*** Provided records Section Begins ***
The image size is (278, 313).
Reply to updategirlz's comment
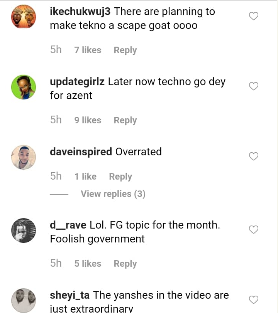[125, 120]
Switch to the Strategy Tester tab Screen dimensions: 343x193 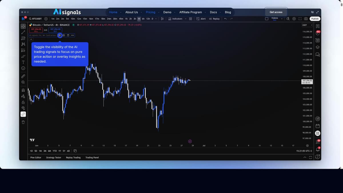point(53,157)
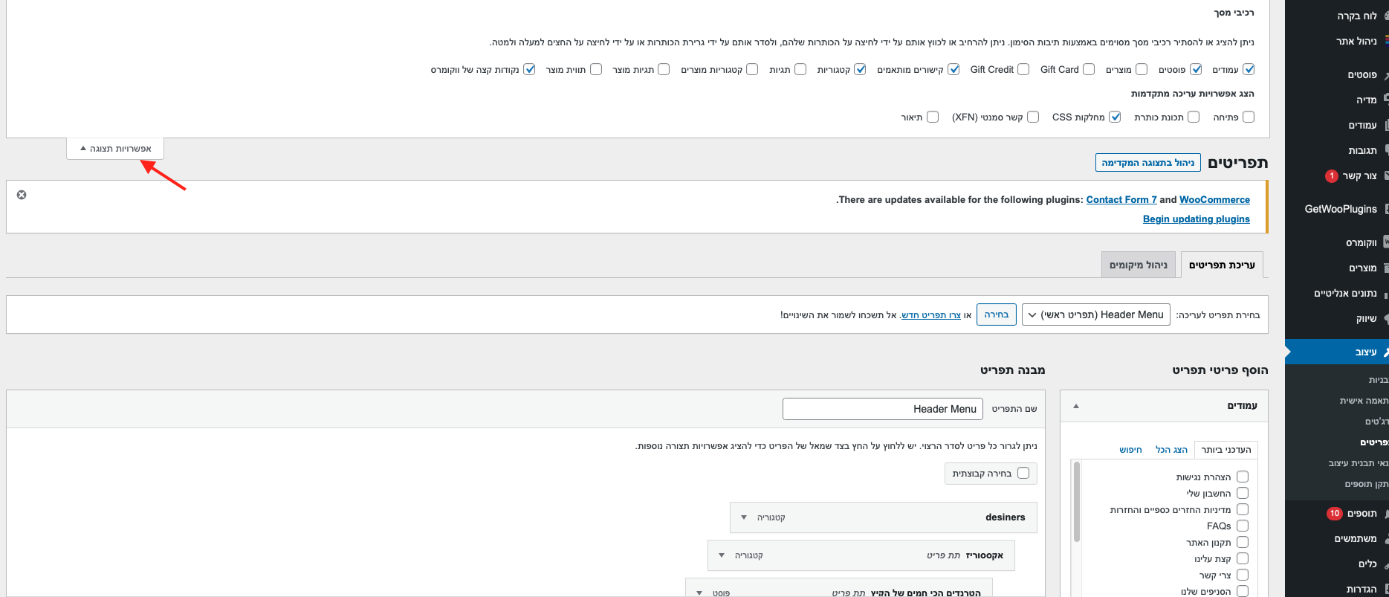Expand the אקססוריז sub-item settings

pyautogui.click(x=721, y=555)
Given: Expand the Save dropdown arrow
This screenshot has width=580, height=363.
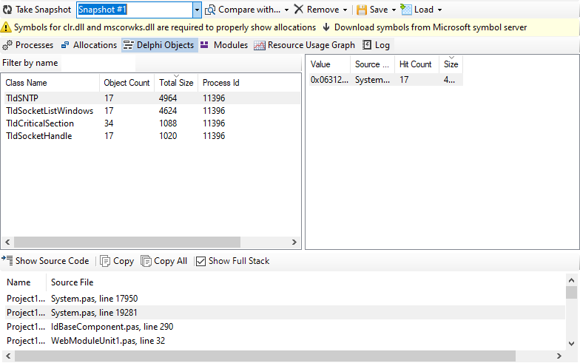Looking at the screenshot, I should click(394, 10).
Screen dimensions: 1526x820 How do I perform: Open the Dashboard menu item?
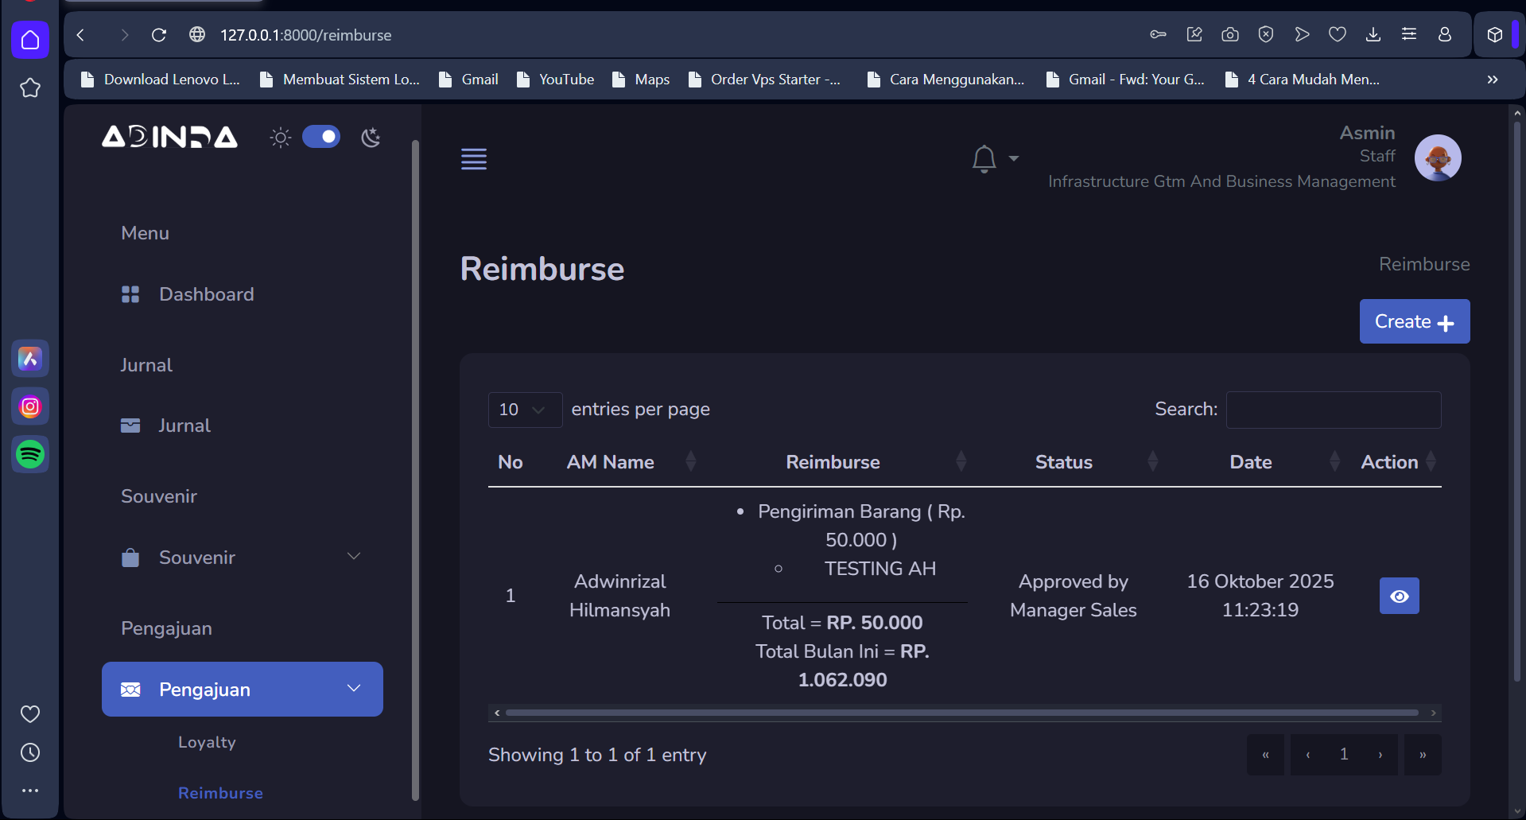point(206,294)
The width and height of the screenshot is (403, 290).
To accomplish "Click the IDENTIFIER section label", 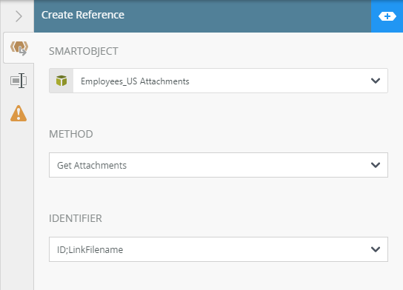I will tap(76, 218).
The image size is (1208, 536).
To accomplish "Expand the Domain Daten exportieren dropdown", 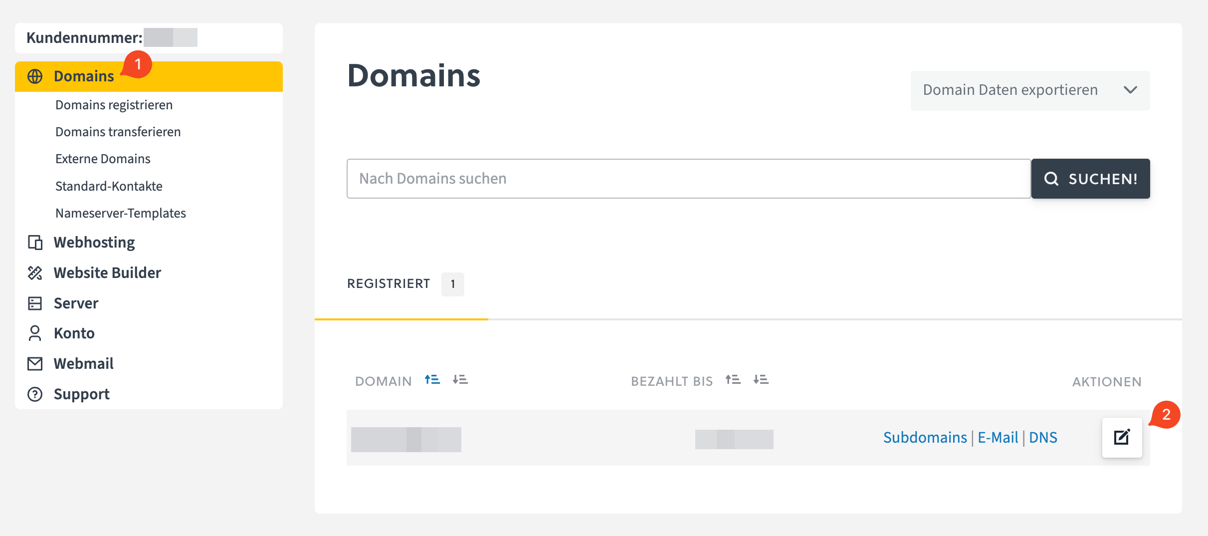I will 1030,90.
*** Provided records Section Ends ***
Task prompt: Out of the entries, report each line that contains the word "size".

Written solution:
The image size is (278, 313).
The image size is (1208, 536).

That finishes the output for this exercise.